Stored data entries:
= = = = = = =

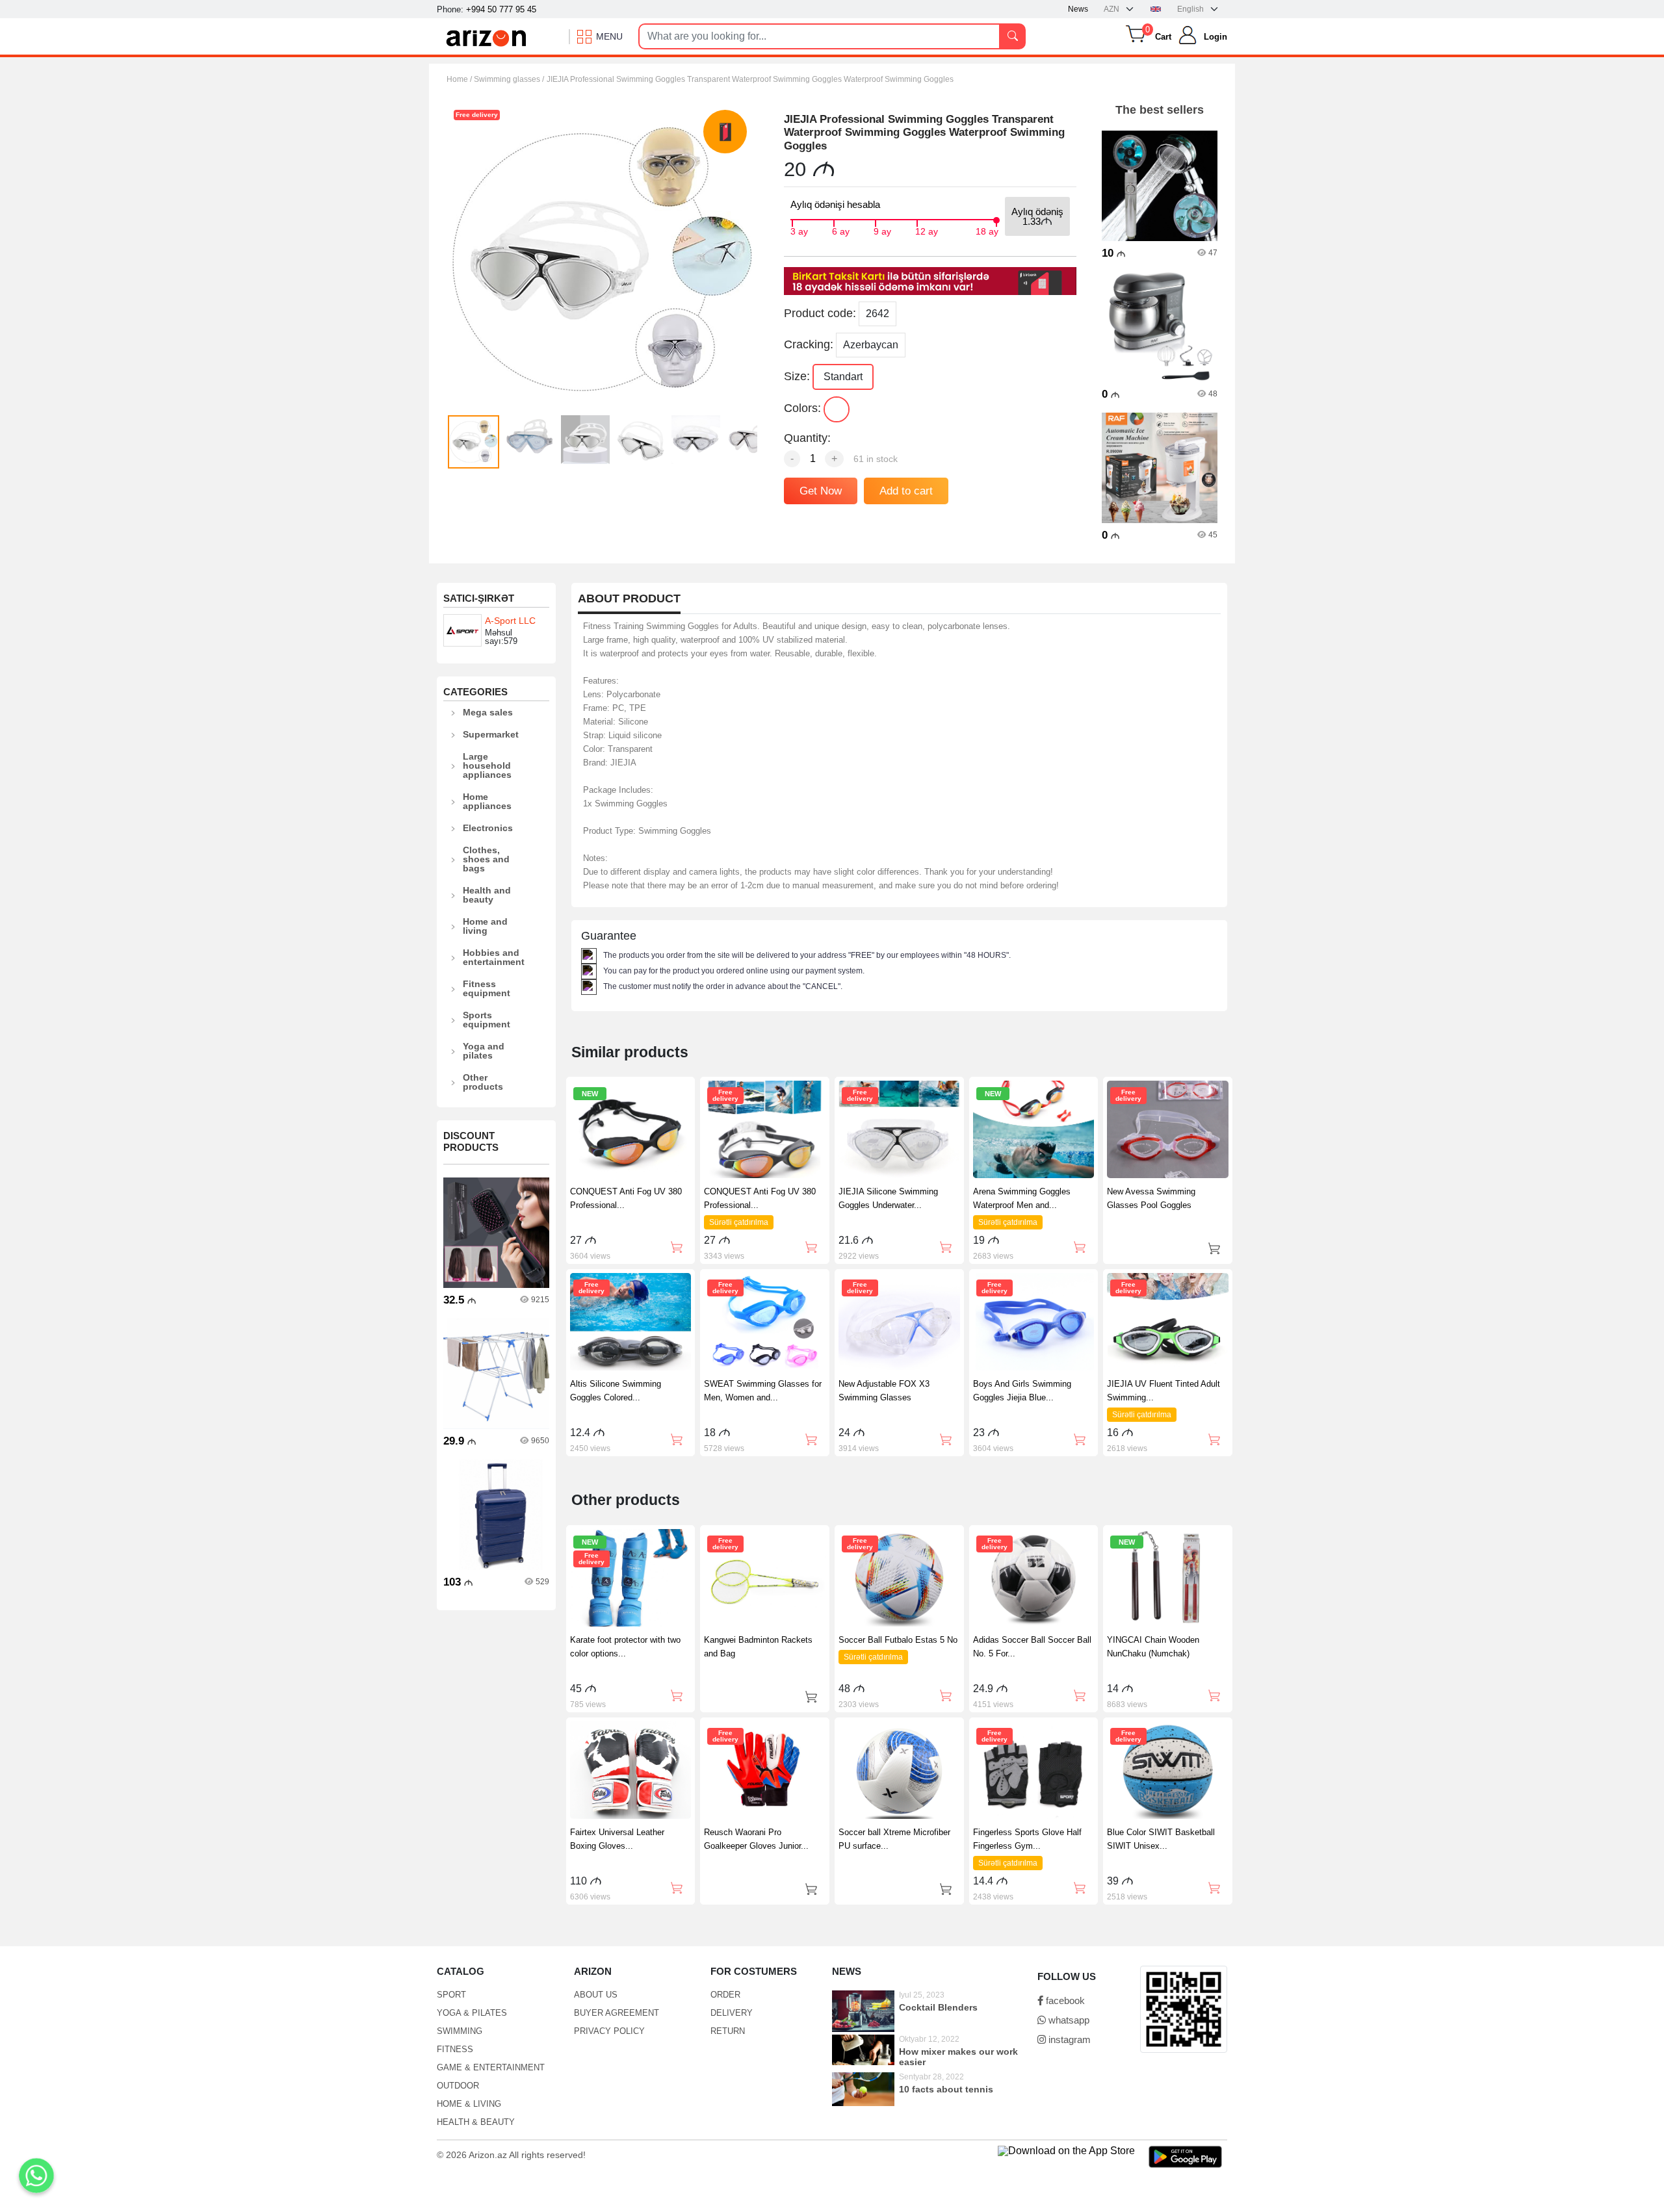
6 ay (841, 230)
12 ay (926, 230)
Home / (460, 79)
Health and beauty (487, 895)
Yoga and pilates (483, 1051)
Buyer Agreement (616, 2013)
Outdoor (458, 2085)
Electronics (488, 828)
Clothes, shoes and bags (486, 859)
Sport (451, 1994)
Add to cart (906, 491)
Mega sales (488, 712)
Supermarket (491, 734)
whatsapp (1067, 2020)
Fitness (455, 2049)
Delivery (731, 2013)
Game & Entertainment (491, 2067)
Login (1215, 37)
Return (727, 2031)
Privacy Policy (609, 2031)
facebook (1064, 2000)
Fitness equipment (486, 988)
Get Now (821, 491)
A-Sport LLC (510, 620)
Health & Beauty (476, 2122)
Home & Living (469, 2104)
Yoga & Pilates (472, 2013)
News (1078, 9)
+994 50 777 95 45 (501, 9)
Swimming (459, 2031)
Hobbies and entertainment (494, 957)
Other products (483, 1082)
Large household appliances (487, 765)
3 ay (799, 230)
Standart (843, 376)
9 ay (882, 230)
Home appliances (487, 801)
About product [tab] (629, 599)
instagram (1068, 2039)
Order (725, 1994)
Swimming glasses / (509, 79)
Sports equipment (486, 1019)
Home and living (485, 926)
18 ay (987, 230)
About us (596, 1994)
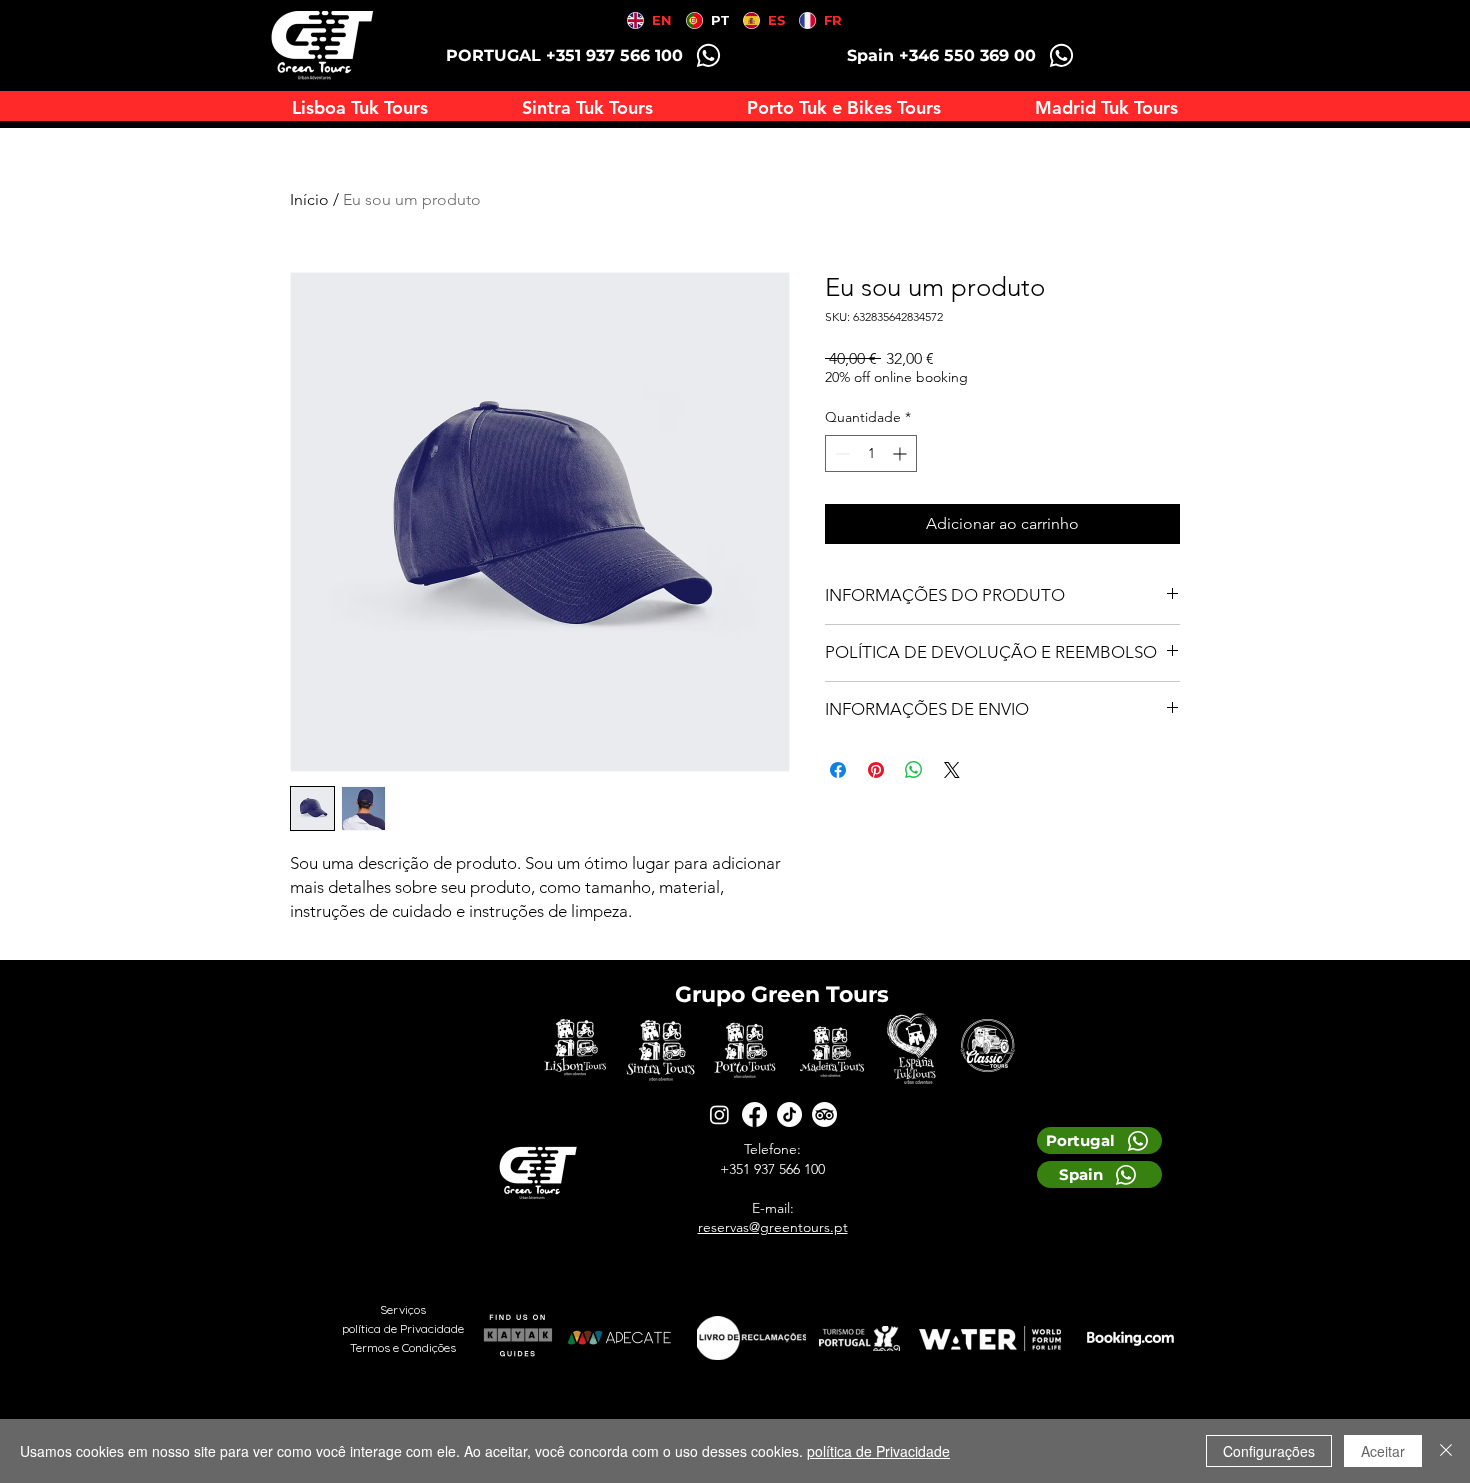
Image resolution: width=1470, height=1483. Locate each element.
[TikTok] (789, 1114)
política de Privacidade (878, 1451)
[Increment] (901, 453)
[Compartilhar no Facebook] (838, 770)
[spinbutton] (871, 453)
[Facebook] (754, 1114)
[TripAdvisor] (824, 1114)
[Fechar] (1446, 1451)
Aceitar (1383, 1451)
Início (309, 199)
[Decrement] (840, 453)
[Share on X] (952, 770)
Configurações (1269, 1451)
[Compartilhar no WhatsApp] (914, 770)
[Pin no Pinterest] (876, 770)
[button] (844, 108)
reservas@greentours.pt (773, 1227)
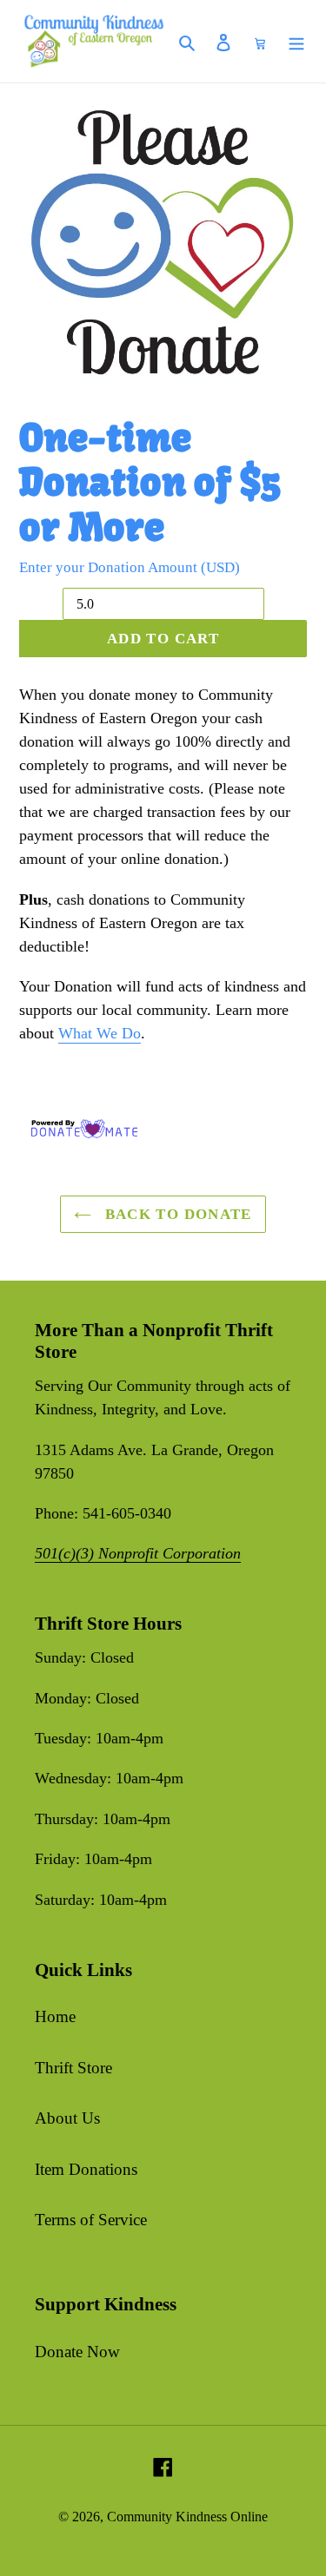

= = = = = = =

● Task directions: Write out each line of the data above exactly, starting at the top and finishing with the line containing "Add to cart (906, 491)"; omit the pictures.

● Task solution:
6 ay (841, 230)
12 ay (926, 230)
Home / (460, 79)
Health and beauty (487, 895)
Yoga and pilates (483, 1051)
Buyer Agreement (616, 2013)
Outdoor (458, 2085)
Electronics (488, 828)
Clothes, shoes and bags (486, 859)
Sport (451, 1994)
Add to cart (906, 491)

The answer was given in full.